Бабушка почему-то относилась к ним снисходительно, а вот папа с мамой гоняли эти сборища только так.

Самое противное было, когда теткиным приятелям взбредало в голову пригласить меня в свою компанию и начать учить жизни. Все они, несмотря на то что были не сильно старше, чувствовали себя умудренными опытом и точно знали, что мне, как представителю подростков, нравится исключительно одно говно. Если у нас вдруг совпадали вкусы или мнение по какому-то вопросу, то это, по их мнению, была просто случайность или же их благотворное влияние.
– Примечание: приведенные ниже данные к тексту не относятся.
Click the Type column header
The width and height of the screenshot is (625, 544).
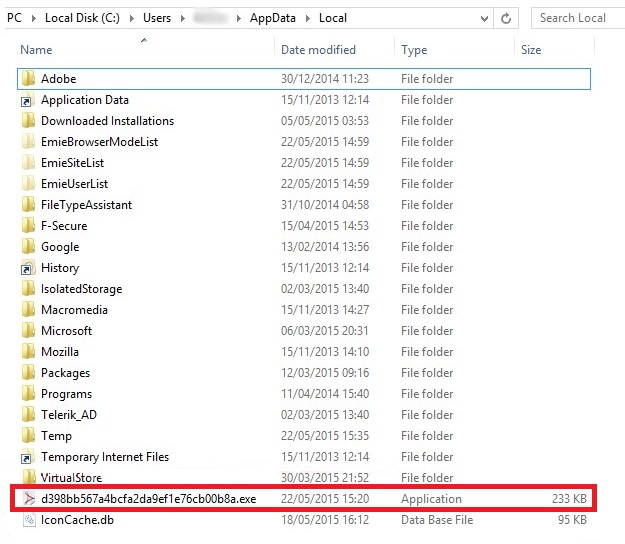[x=414, y=50]
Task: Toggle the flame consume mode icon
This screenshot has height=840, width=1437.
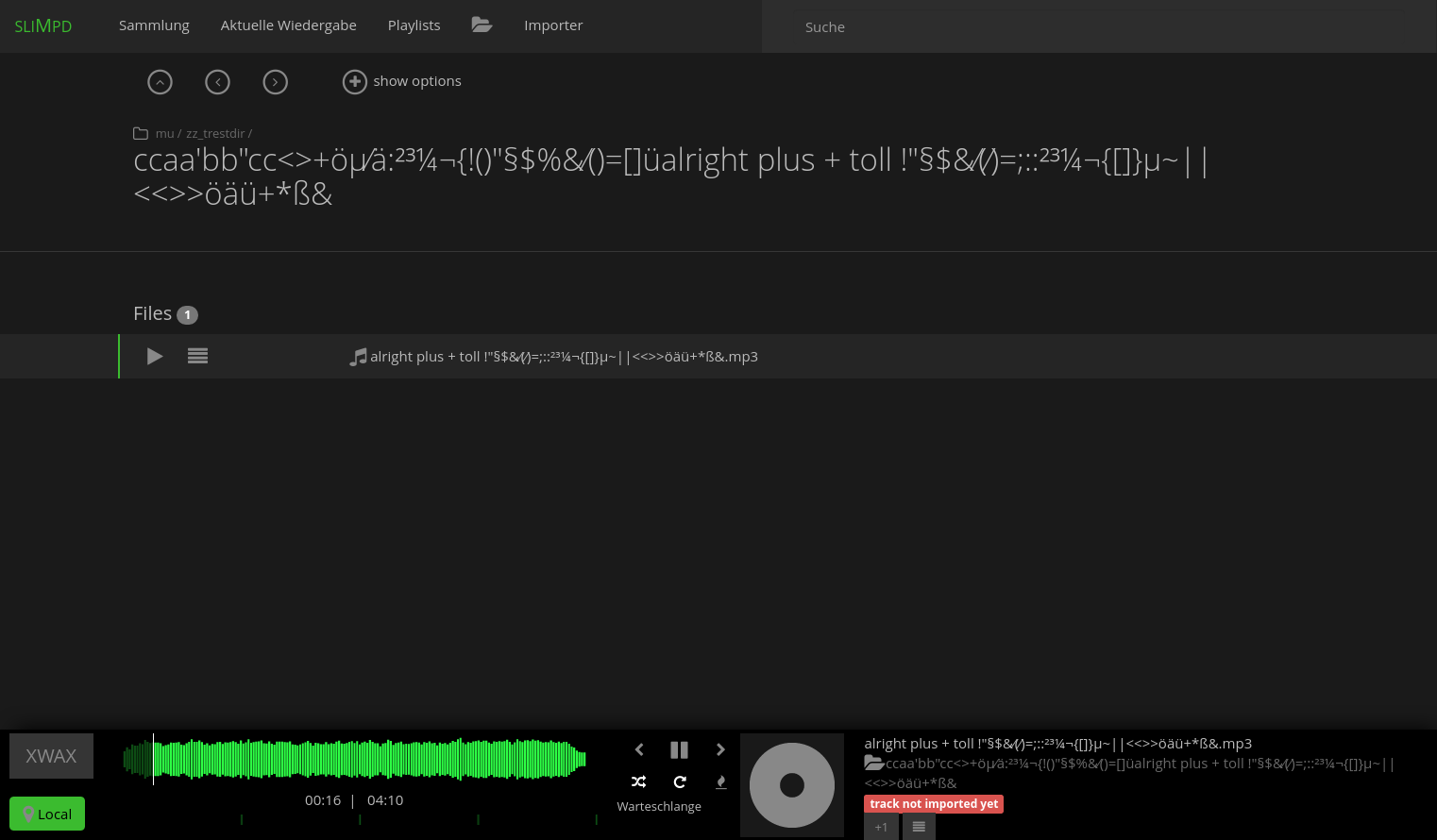Action: tap(721, 782)
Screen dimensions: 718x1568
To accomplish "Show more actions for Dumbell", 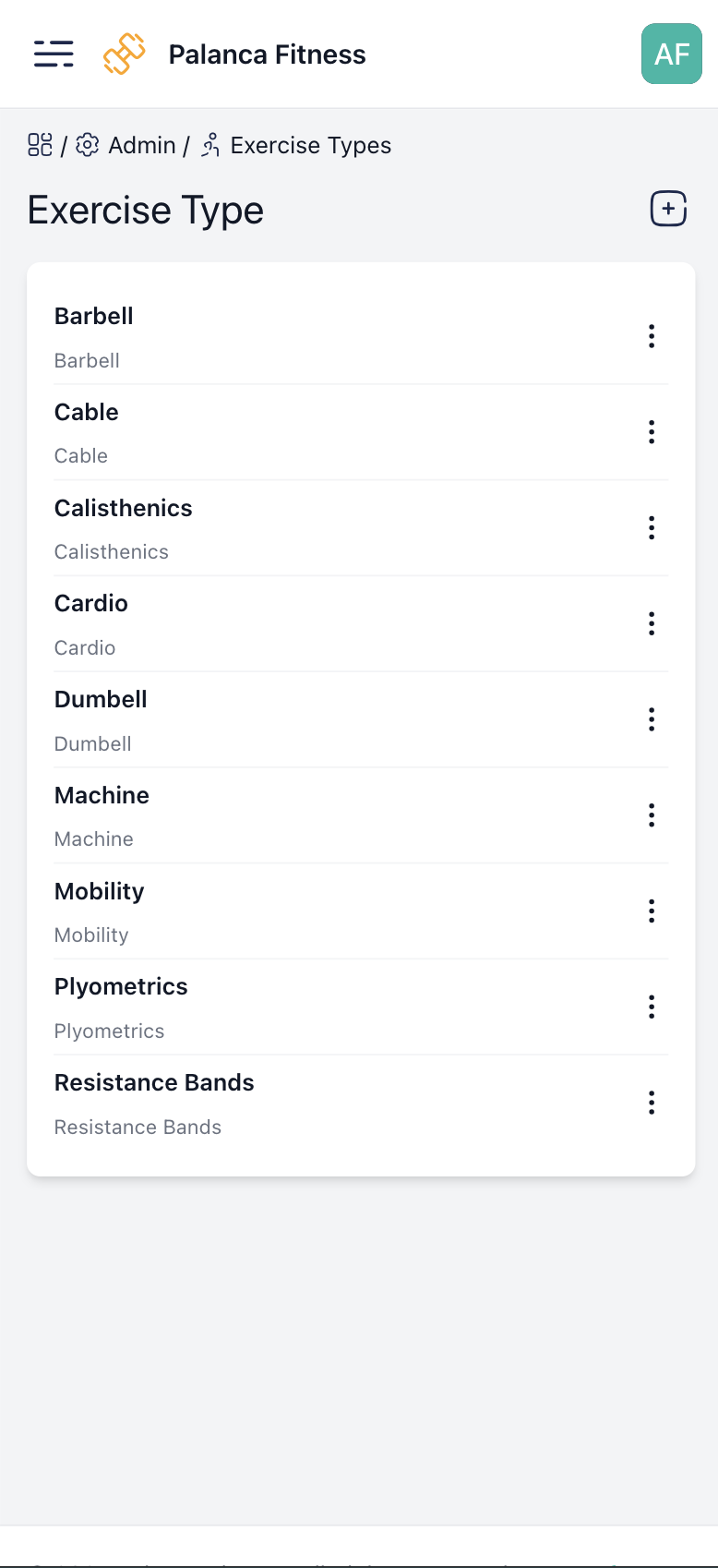I will tap(652, 719).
Было обидно, снисходительный тон дико выбешивал, так что после пары раз я просто перестала откликаться на любые, даже самые заманчивые приглашения в их тесный круг, за что прослыла неформалом и букой.

К сожалению, тетя Юля никак меня не защищала и даже получала, похоже, удовольствие, что выглядит на моем фоне жутко умной и интересной. В обычной нашей домашней жизни она такой вредной не была. Выпендриваться было не перед кем.

Так что, когда пришел всего лишь один Алексей, я была довольна.

Он, кажется, учился на актерском и заодно где-то подрабатывал. По мнению тети Юли, Алексей был слишком приличным, и известность ему не грозила, раз уж до сих пор он даже блога в Инстаграме не завел. Зато он всегда приходил с цветами и готовой едой, за что мы с бабушкой за глаза прозвали его «кормилец наш». Еда всегда была кстати, учитывая нелюбовь Люли к готовке.

Когда я зашла на кухню налить себе чаю, там уже сидел за накрытым столом кормилец наш и пялился куда-то в угол коридора. При виде меня он как-то неловко изобразил веселье.

– Какой занятный у вас кот. – Люлин поклонник кивнул в коридор.

– Кот? – переспросила я, не особо интересуясь.

– Или кошка. Я сначала решил, что у нее человеческое лицо. Как у старичка, знаешь. У гнома.

Я хотела было поинтересоваться в шутку, не наркоман ли он, но не стала.

– В подъезде видел? – вместо этого спросила я просто из вежливости.

– Да нет, у вас же. Буквально перед тобой прошмыгнула в комнату.

– Вообще-то у нас нет домашних животных.

На лице Алексея отразилось беспокойство.

– Странно. Я точно видел. Серенькая такая, небольшая. Лицо прям как человеческое, но вроде кошка… Ерунда какая-то…

Он словно не мог поверить тому, что видел, пытался призвать меня в свидетели. Браво, Алексей, отличная актерская профессиональная игра!